Cytosolic chloride ion is a key factor in lysosomal acidification and function of autophagy in human gastric cancer cell

The purpose of the present study was to clarify roles of cytosolic chloride ion (Cl(−)) in regulation of lysosomal acidification [intra-lysosomal pH (pH(lys))] and autophagy function in human gastric cancer cell line (MKN28). The MKN28 cells cultured under a low Cl(−) condition elevated pH(lys) and reduced the intra-lysosomal Cl(−) concentration ([Cl(−)](lys)) via reduction of cytosolic Cl(−) concentration ([Cl(−)](c)), showing abnormal accumulation of LC3II and p62 participating in autophagy function (dysfunction of autophagy) accompanied by inhibition of cell proliferation via G(0)/G(1) arrest without induction of apoptosis. We also studied effects of direct modification of H(+) transport on lysosomal acidification and autophagy. Application of bafilomycin A1 (an inhibitor of V-type H(+)-ATPase) or ethyl isopropyl amiloride [EIPA; an inhibitor of Na(+)/H(+) exchanger (NHE)] elevated pH(lys) and decreased [Cl(−)](lys) associated with inhibition of cell proliferation via induction of G(0)/G(1) arrest similar to the culture under a low Cl(−) condition.
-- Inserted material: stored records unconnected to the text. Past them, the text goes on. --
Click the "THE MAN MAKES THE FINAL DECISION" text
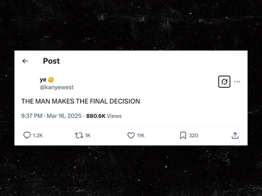 [81, 101]
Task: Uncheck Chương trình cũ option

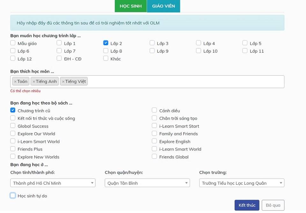Action: pyautogui.click(x=13, y=110)
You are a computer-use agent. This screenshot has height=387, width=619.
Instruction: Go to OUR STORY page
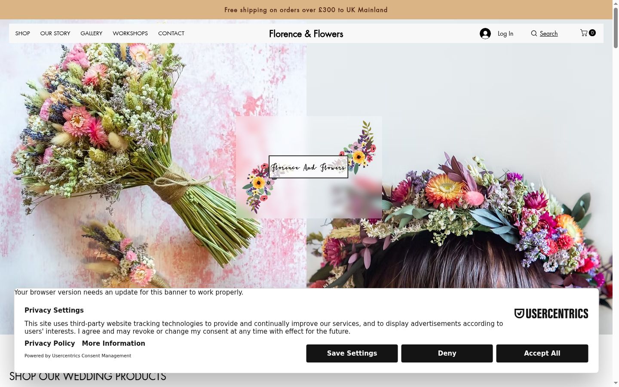pyautogui.click(x=55, y=33)
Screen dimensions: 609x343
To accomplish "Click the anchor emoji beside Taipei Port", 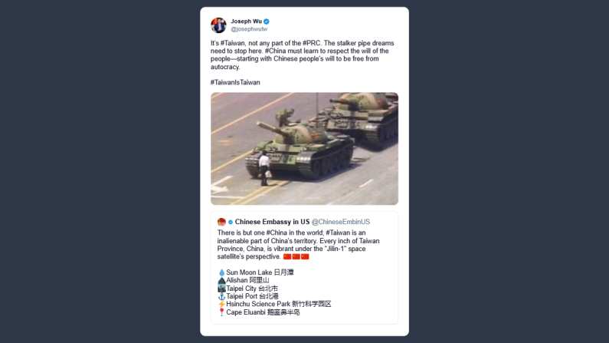I will point(221,296).
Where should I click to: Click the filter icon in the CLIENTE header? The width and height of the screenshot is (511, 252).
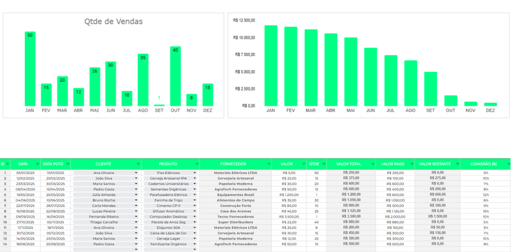[x=138, y=164]
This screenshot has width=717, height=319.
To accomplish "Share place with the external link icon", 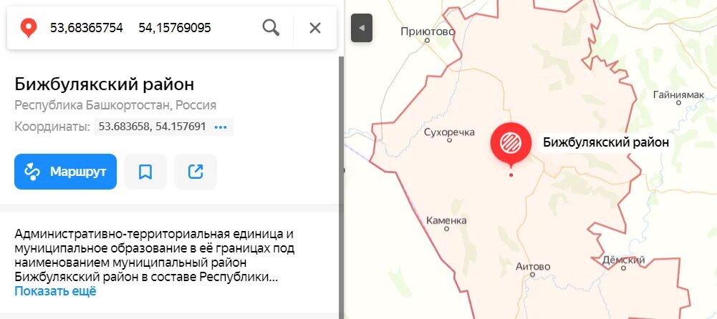I will (196, 172).
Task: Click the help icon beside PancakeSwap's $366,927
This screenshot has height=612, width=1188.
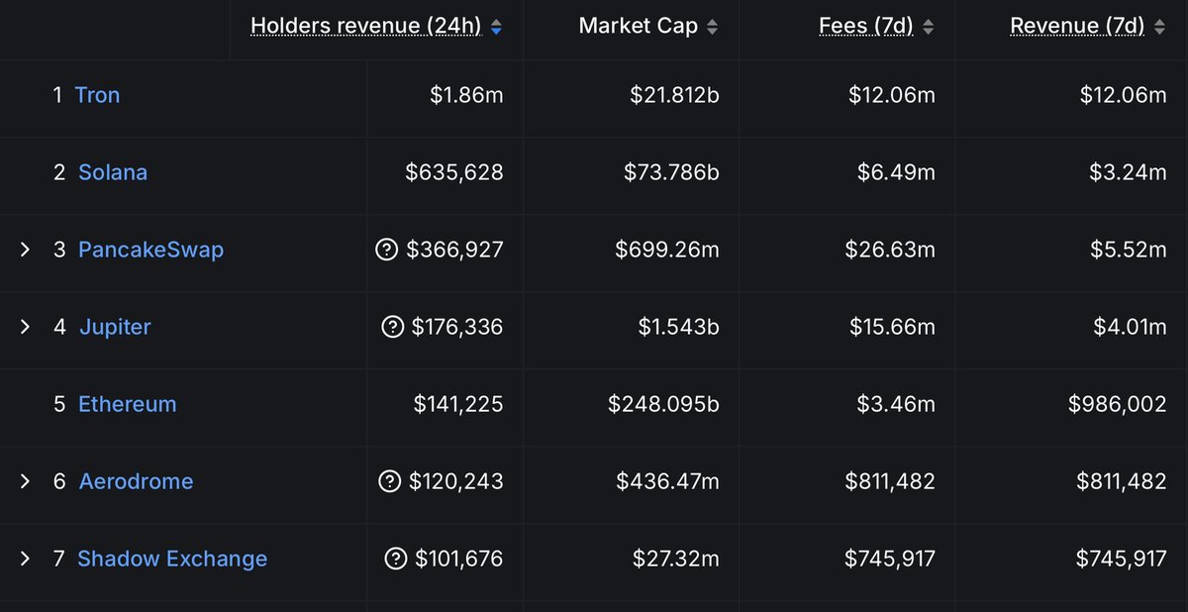Action: pyautogui.click(x=386, y=250)
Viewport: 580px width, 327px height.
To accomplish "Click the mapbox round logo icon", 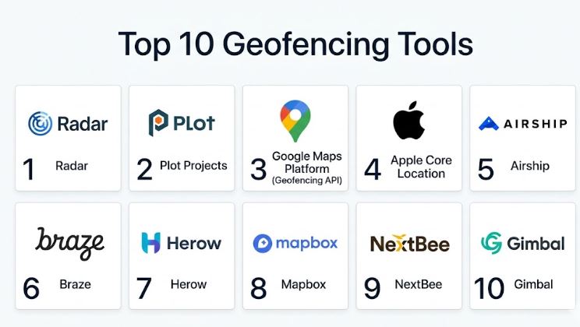I will 262,244.
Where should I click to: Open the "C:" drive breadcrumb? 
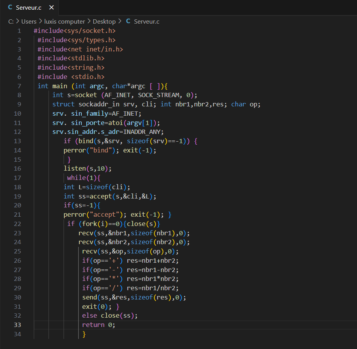coord(11,22)
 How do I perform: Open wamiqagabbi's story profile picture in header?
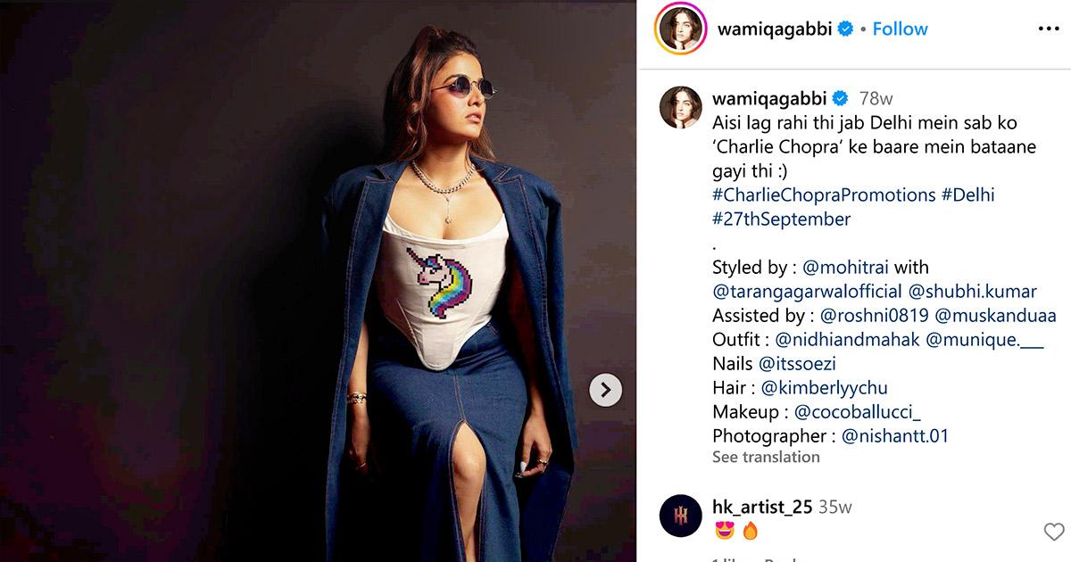(681, 29)
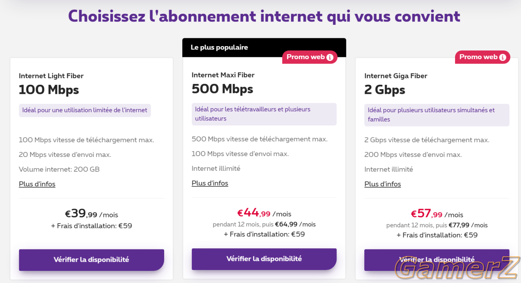This screenshot has height=283, width=521.
Task: Open the info icon on Maxi Fiber promo badge
Action: coord(330,57)

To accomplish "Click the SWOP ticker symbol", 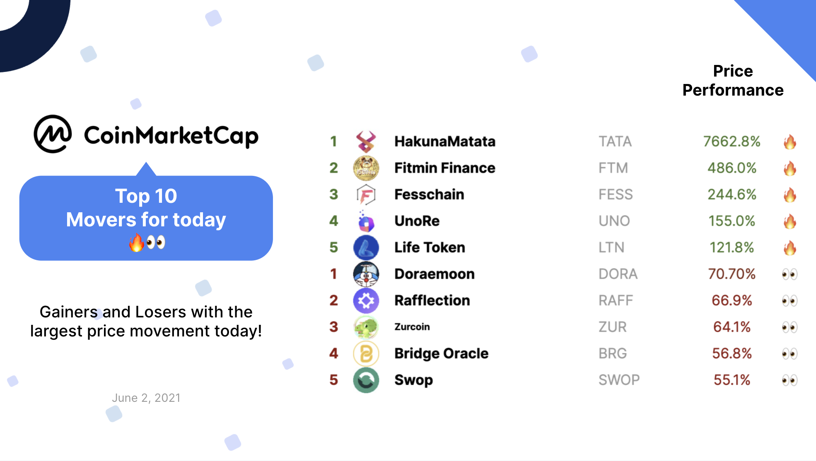I will (x=619, y=380).
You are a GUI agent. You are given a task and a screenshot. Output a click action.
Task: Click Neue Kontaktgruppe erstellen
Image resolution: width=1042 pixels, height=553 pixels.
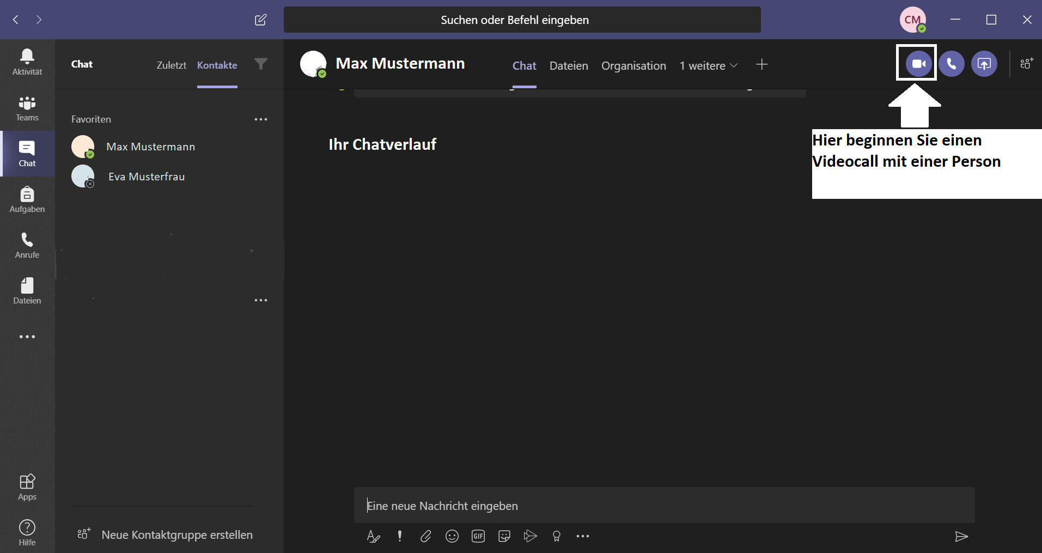coord(176,534)
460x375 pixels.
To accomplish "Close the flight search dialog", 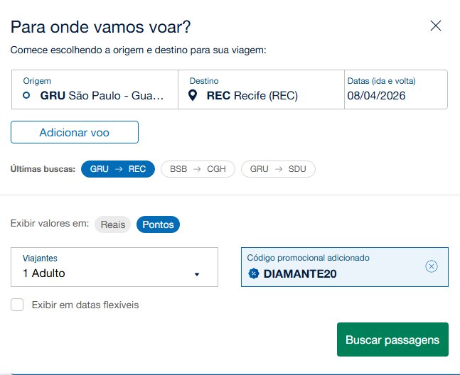I will [436, 26].
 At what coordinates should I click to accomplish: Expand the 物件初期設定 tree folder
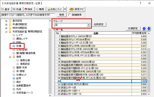pyautogui.click(x=6, y=28)
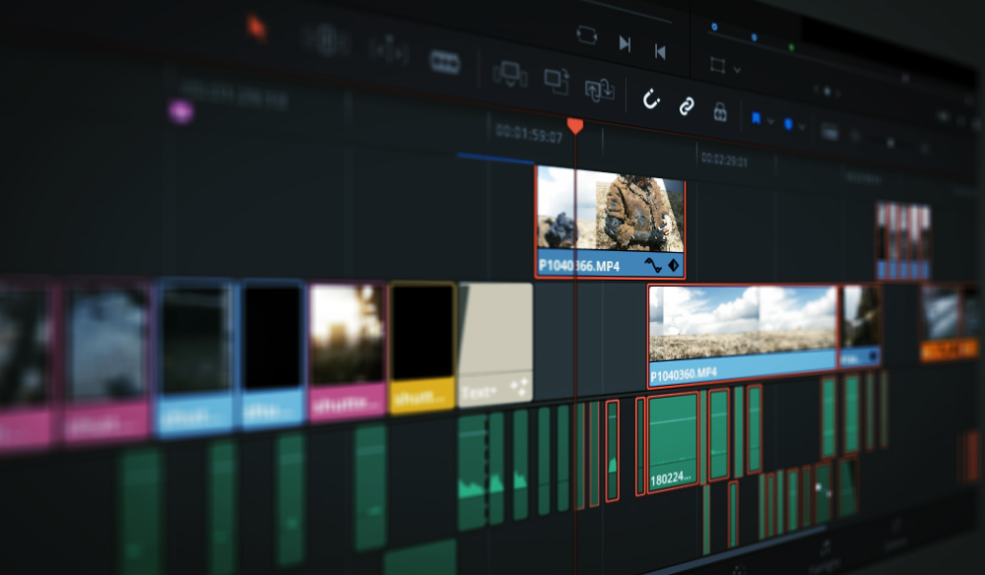
Task: Click the Overwrite Clip toolbar icon
Action: pos(557,82)
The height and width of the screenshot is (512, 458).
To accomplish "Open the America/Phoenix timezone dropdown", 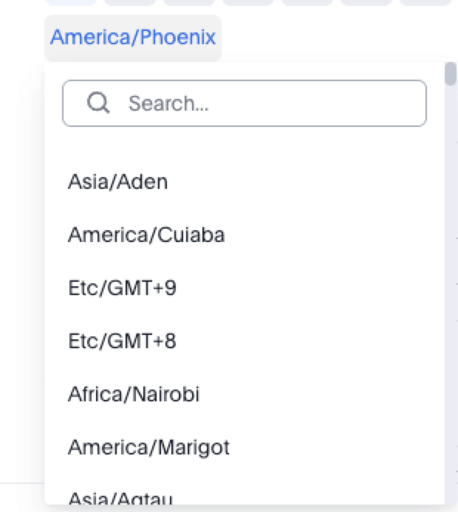I will pos(133,38).
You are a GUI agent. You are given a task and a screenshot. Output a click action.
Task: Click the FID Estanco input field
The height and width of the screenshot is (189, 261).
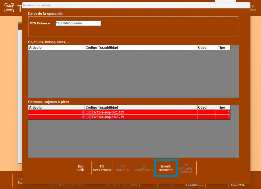(78, 23)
However, unlike low Cl(−) condition, application of the compound, bafilomycin A1 or EIPA, induced apoptosis associated with increases in caspase 3 and 9 without large reduction in [Cl(−)](c) compared with low Cl(−) condition. These observations suggest that the lowered [Cl(−)](c) primarily causes dysfunction of autophagy without apoptosis via dysfunction of lysosome induced by disturbance of intra-lysosomal acidification. This is the first study showing that cytosolic Cl(−) is a key factor of lysosome acidification and autophagy.